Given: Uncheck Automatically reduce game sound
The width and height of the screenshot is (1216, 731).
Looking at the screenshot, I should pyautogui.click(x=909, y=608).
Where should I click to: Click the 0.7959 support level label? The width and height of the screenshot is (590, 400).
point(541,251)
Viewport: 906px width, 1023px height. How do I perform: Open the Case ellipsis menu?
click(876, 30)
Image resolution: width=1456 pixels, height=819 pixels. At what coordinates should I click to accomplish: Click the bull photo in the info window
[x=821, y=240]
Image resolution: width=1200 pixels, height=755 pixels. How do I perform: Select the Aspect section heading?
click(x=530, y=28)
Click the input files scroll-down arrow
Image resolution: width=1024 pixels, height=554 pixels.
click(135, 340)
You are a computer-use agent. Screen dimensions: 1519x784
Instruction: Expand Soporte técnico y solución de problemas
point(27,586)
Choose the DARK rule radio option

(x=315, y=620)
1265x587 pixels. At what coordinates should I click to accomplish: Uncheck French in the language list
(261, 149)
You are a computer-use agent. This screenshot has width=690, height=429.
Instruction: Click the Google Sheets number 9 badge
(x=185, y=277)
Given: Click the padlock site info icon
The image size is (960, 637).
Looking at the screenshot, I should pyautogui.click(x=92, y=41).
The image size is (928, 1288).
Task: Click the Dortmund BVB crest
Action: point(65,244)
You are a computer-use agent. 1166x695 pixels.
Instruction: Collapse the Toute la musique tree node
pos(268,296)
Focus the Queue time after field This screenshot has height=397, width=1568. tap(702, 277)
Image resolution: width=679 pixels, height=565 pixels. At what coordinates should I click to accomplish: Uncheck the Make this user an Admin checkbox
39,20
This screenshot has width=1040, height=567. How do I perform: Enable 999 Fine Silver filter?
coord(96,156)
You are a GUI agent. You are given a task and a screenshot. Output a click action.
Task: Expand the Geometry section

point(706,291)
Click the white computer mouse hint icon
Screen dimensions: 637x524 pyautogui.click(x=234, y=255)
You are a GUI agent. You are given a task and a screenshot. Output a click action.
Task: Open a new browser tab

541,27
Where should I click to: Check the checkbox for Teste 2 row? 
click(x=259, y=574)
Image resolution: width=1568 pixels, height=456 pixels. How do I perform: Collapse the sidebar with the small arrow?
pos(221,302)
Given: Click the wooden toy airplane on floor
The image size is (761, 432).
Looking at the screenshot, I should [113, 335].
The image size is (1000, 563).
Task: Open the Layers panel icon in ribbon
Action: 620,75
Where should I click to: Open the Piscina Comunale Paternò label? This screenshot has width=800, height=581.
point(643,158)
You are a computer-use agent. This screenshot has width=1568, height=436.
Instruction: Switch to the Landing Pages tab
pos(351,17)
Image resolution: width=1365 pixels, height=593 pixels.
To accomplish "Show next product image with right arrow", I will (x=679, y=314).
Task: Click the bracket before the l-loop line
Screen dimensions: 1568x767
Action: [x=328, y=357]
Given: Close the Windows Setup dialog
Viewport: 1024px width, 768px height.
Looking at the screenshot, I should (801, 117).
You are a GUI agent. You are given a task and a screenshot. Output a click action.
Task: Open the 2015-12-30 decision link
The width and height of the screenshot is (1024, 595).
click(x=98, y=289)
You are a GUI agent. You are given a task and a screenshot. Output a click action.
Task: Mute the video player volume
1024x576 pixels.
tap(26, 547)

> **Task requirements**:
What this exercise calls for is a precise transcription of the material above.

> **Solution to this problem**:
Given: Uncheck Automatically reduce game sound
The width and height of the screenshot is (1216, 731).
Looking at the screenshot, I should pyautogui.click(x=909, y=608).
Where should I click to: Click the 0.7959 support level label? The width and height of the screenshot is (590, 400).
point(541,251)
Viewport: 906px width, 1023px height. How do I perform: Open the Case ellipsis menu?
click(876, 30)
Image resolution: width=1456 pixels, height=819 pixels. At what coordinates should I click to accomplish: Click the bull photo in the info window
[x=821, y=240]
Image resolution: width=1200 pixels, height=755 pixels. How do I perform: Select the Aspect section heading?
click(x=530, y=28)
Click the input files scroll-down arrow
Image resolution: width=1024 pixels, height=554 pixels.
click(135, 340)
You are a computer-use agent. Screen dimensions: 1519x784
Instruction: Expand Soporte técnico y solución de problemas
point(27,586)
Choose the DARK rule radio option

(x=315, y=620)
1265x587 pixels. At what coordinates should I click to accomplish: Uncheck French in the language list
(261, 149)
You are a computer-use agent. This screenshot has width=690, height=429.
Instruction: Click the Google Sheets number 9 badge
(x=185, y=277)
Given: Click the padlock site info icon
The image size is (960, 637).
Looking at the screenshot, I should pyautogui.click(x=92, y=41).
The image size is (928, 1288).
Task: Click the Dortmund BVB crest
Action: point(65,244)
You are a computer-use agent. 1166x695 pixels.
Instruction: Collapse the Toute la musique tree node
pos(268,296)
Focus the Queue time after field This screenshot has height=397, width=1568. tap(702, 277)
Image resolution: width=679 pixels, height=565 pixels. At what coordinates should I click to accomplish: Uncheck the Make this user an Admin checkbox
39,20
This screenshot has width=1040, height=567. How do I perform: Enable 999 Fine Silver filter?
coord(96,156)
You are a GUI agent. You are given a task and a screenshot. Output a click action.
Task: Expand the Geometry section

point(706,291)
Click the white computer mouse hint icon
Screen dimensions: 637x524 pyautogui.click(x=234, y=255)
You are a GUI agent. You are given a task and a screenshot. Output a click action.
Task: Open a new browser tab

541,27
Where should I click to: Check the checkbox for Teste 2 row? 
click(x=259, y=574)
Image resolution: width=1568 pixels, height=456 pixels. How do I perform: Collapse the sidebar with the small arrow?
pos(221,302)
Given: Click the wooden toy airplane on floor
The image size is (761, 432).
Looking at the screenshot, I should [113, 335].
The image size is (1000, 563).
Task: Open the Layers panel icon in ribbon
Action: 620,75
Where should I click to: Open the Piscina Comunale Paternò label? This screenshot has width=800, height=581.
point(643,158)
You are a computer-use agent. This screenshot has width=1568, height=436.
Instruction: Switch to the Landing Pages tab
pos(351,17)
Image resolution: width=1365 pixels, height=593 pixels.
To accomplish "Show next product image with right arrow", I will (x=679, y=314).
Task: Click the bracket before the l-loop line
Screen dimensions: 1568x767
Action: [x=328, y=357]
Given: Close the Windows Setup dialog
Viewport: 1024px width, 768px height.
Looking at the screenshot, I should (801, 117).
You are a GUI agent. You are given a task and a screenshot. Output a click action.
Task: Open the 2015-12-30 decision link
The width and height of the screenshot is (1024, 595).
click(x=98, y=289)
You are a GUI agent. You are given a task and a screenshot. Output a click action.
Task: Mute the video player volume
1024x576 pixels.
tap(26, 547)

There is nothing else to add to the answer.